Exercise aim — Copy the records below exactly as they appear, line for line.
━━━━━━━━━━━━━━━━━━━━━━━━━━━━━━
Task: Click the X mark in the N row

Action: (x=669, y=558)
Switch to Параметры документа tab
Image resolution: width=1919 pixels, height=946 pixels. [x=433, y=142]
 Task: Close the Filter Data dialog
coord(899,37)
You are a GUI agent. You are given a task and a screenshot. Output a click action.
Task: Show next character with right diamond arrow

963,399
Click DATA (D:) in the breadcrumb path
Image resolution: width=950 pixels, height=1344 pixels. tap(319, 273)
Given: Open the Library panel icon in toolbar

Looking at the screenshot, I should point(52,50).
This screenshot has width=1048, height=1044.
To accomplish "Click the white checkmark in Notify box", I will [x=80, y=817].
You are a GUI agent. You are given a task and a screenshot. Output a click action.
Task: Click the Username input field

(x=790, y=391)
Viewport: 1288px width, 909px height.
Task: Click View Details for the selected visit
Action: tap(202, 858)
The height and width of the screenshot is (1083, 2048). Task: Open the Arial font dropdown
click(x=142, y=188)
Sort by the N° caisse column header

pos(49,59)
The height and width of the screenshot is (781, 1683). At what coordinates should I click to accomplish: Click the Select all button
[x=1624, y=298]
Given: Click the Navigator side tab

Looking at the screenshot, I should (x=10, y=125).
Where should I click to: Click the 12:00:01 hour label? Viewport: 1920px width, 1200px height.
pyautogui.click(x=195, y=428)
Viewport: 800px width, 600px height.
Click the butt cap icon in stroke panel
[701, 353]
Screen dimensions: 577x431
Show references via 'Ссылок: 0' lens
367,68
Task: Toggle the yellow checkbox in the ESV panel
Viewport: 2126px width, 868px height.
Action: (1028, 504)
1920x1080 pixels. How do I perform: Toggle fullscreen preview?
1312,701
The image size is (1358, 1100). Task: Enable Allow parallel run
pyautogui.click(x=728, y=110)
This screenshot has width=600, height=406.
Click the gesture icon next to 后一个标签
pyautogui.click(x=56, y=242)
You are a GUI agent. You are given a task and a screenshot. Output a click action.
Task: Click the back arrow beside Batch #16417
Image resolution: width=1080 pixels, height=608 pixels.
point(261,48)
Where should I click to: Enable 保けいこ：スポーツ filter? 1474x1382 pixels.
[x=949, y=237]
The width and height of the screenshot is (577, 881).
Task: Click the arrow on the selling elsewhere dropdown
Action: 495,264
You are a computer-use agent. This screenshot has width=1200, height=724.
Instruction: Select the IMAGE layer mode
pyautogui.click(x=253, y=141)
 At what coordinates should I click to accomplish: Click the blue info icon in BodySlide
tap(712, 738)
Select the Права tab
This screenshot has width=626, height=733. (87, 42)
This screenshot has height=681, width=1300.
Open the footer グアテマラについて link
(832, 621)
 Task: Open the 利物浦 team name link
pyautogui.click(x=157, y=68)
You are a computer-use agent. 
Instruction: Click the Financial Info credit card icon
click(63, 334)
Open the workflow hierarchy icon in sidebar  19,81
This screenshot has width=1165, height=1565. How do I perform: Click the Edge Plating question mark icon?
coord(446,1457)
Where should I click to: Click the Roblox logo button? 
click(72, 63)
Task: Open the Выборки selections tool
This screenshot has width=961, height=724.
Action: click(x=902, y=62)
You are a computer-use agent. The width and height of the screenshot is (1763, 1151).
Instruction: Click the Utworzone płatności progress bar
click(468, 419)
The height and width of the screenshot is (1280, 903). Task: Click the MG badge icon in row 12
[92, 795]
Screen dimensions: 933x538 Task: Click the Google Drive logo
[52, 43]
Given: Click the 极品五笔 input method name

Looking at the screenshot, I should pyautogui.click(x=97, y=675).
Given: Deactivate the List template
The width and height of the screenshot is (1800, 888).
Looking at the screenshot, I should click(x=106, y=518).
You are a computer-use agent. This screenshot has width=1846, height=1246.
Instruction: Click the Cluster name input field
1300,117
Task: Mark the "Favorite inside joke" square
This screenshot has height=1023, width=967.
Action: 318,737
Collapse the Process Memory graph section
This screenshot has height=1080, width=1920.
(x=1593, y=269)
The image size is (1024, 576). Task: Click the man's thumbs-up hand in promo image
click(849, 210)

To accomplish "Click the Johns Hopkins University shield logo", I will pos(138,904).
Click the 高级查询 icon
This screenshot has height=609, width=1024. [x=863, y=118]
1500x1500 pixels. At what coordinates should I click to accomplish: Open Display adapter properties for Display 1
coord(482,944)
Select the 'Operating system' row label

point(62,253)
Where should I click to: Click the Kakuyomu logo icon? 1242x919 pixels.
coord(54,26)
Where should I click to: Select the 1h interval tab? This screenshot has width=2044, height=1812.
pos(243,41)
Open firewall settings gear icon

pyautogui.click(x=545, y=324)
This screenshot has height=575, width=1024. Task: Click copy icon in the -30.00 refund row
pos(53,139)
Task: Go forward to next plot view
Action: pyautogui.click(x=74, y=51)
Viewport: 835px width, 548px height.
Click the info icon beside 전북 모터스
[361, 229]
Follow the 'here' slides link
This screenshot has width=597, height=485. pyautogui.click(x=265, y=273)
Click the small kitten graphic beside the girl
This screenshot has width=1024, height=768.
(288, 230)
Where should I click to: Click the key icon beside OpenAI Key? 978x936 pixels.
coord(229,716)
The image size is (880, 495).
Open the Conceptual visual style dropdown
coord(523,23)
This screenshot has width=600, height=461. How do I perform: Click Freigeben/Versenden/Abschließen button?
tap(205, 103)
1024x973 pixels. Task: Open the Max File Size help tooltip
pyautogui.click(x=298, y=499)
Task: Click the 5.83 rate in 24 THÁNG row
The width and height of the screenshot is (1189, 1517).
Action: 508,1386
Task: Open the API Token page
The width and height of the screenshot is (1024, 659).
━━━━━━━━━━━━━━━━━━━━━━━━━━━━━━
Exercise output —
Task: Click the X mark in the N row

Action: (x=669, y=558)
Switch to Параметры документа tab
Image resolution: width=1919 pixels, height=946 pixels. [x=433, y=142]
 Task: Close the Filter Data dialog
coord(899,37)
You are a GUI agent. You are given a task and a screenshot. Output a click action.
Task: Show next character with right diamond arrow

963,399
Click DATA (D:) in the breadcrumb path
Image resolution: width=950 pixels, height=1344 pixels. tap(319, 273)
Given: Open the Library panel icon in toolbar

Looking at the screenshot, I should point(52,50).
This screenshot has width=1048, height=1044.
To accomplish "Click the white checkmark in Notify box", I will [x=80, y=817].
You are a GUI agent. You are given a task and a screenshot. Output a click action.
Task: Click the Username input field

(x=790, y=391)
Viewport: 1288px width, 909px height.
Task: Click View Details for the selected visit
Action: tap(202, 858)
The height and width of the screenshot is (1083, 2048). Task: Open the Arial font dropdown
click(x=142, y=188)
Sort by the N° caisse column header

pos(49,59)
The height and width of the screenshot is (781, 1683). At what coordinates should I click to accomplish: Click the Select all button
[x=1624, y=298]
Given: Click the Navigator side tab

Looking at the screenshot, I should (x=10, y=125).
Where should I click to: Click the 12:00:01 hour label? Viewport: 1920px width, 1200px height.
pyautogui.click(x=195, y=428)
Viewport: 800px width, 600px height.
Click the butt cap icon in stroke panel
[701, 353]
Screen dimensions: 577x431
Show references via 'Ссылок: 0' lens
367,68
Task: Toggle the yellow checkbox in the ESV panel
Viewport: 2126px width, 868px height.
Action: (1028, 504)
1920x1080 pixels. How do I perform: Toggle fullscreen preview?
1312,701
The image size is (1358, 1100). Task: Enable Allow parallel run
pyautogui.click(x=728, y=110)
This screenshot has width=600, height=406.
Click the gesture icon next to 后一个标签
pyautogui.click(x=56, y=242)
You are a GUI agent. You are given a task and a screenshot. Output a click action.
Task: Click the back arrow beside Batch #16417
Image resolution: width=1080 pixels, height=608 pixels.
point(261,48)
Where should I click to: Enable 保けいこ：スポーツ filter? 1474x1382 pixels.
[x=949, y=237]
The width and height of the screenshot is (577, 881).
Task: Click the arrow on the selling elsewhere dropdown
Action: 495,264
You are a computer-use agent. This screenshot has width=1200, height=724.
Instruction: Select the IMAGE layer mode
pyautogui.click(x=253, y=141)
 At what coordinates should I click to accomplish: Click the blue info icon in BodySlide
tap(712, 738)
Select the Права tab
This screenshot has width=626, height=733. (87, 42)
This screenshot has height=681, width=1300.
Open the footer グアテマラについて link
(832, 621)
 Task: Open the 利物浦 team name link
pyautogui.click(x=157, y=68)
You are a computer-use agent. 
Instruction: Click the Financial Info credit card icon
click(63, 334)
Open the workflow hierarchy icon in sidebar  19,81
This screenshot has width=1165, height=1565. How do I perform: Click the Edge Plating question mark icon?
coord(446,1457)
Where should I click to: Click the Roblox logo button? 
click(72, 63)
Task: Open the Выборки selections tool
This screenshot has width=961, height=724.
Action: click(x=902, y=62)
You are a computer-use agent. The width and height of the screenshot is (1763, 1151).
Instruction: Click the Utworzone płatności progress bar
click(468, 419)
The height and width of the screenshot is (1280, 903). Task: Click the MG badge icon in row 12
[92, 795]
Screen dimensions: 933x538 Task: Click the Google Drive logo
[52, 43]
Given: Click the 极品五笔 input method name

Looking at the screenshot, I should pyautogui.click(x=97, y=675).
Given: Deactivate the List template
The width and height of the screenshot is (1800, 888).
Looking at the screenshot, I should click(x=106, y=518).
You are a computer-use agent. This screenshot has width=1846, height=1246.
Instruction: Click the Cluster name input field
1300,117
Task: Mark the "Favorite inside joke" square
This screenshot has height=1023, width=967.
Action: 318,737
Collapse the Process Memory graph section
This screenshot has height=1080, width=1920.
(x=1593, y=269)
The image size is (1024, 576). Task: Click the man's thumbs-up hand in promo image
click(849, 210)

To accomplish "Click the Johns Hopkins University shield logo", I will pos(138,904).
Click the 高级查询 icon
This screenshot has height=609, width=1024. [x=863, y=118]
1500x1500 pixels. At what coordinates should I click to accomplish: Open Display adapter properties for Display 1
coord(482,944)
Select the 'Operating system' row label

point(62,253)
Where should I click to: Click the Kakuyomu logo icon? 1242x919 pixels.
coord(54,26)
Where should I click to: Select the 1h interval tab? This screenshot has width=2044, height=1812.
pos(243,41)
Open firewall settings gear icon

pyautogui.click(x=545, y=324)
This screenshot has height=575, width=1024. Task: Click copy icon in the -30.00 refund row
pos(53,139)
Task: Go forward to next plot view
Action: pyautogui.click(x=74, y=51)
Viewport: 835px width, 548px height.
Click the info icon beside 전북 모터스
[361, 229]
Follow the 'here' slides link
This screenshot has width=597, height=485. pyautogui.click(x=265, y=273)
Click the small kitten graphic beside the girl
This screenshot has width=1024, height=768.
(288, 230)
Where should I click to: Click the key icon beside OpenAI Key? 978x936 pixels.
coord(229,716)
The image size is (880, 495).
Open the Conceptual visual style dropdown
coord(523,23)
This screenshot has width=600, height=461. How do I perform: Click Freigeben/Versenden/Abschließen button?
tap(205, 103)
1024x973 pixels. Task: Open the Max File Size help tooltip
pyautogui.click(x=298, y=499)
Task: Click the 5.83 rate in 24 THÁNG row
The width and height of the screenshot is (1189, 1517).
Action: 508,1386
Task: Open the API Token page
The width and height of the screenshot is (1024, 659).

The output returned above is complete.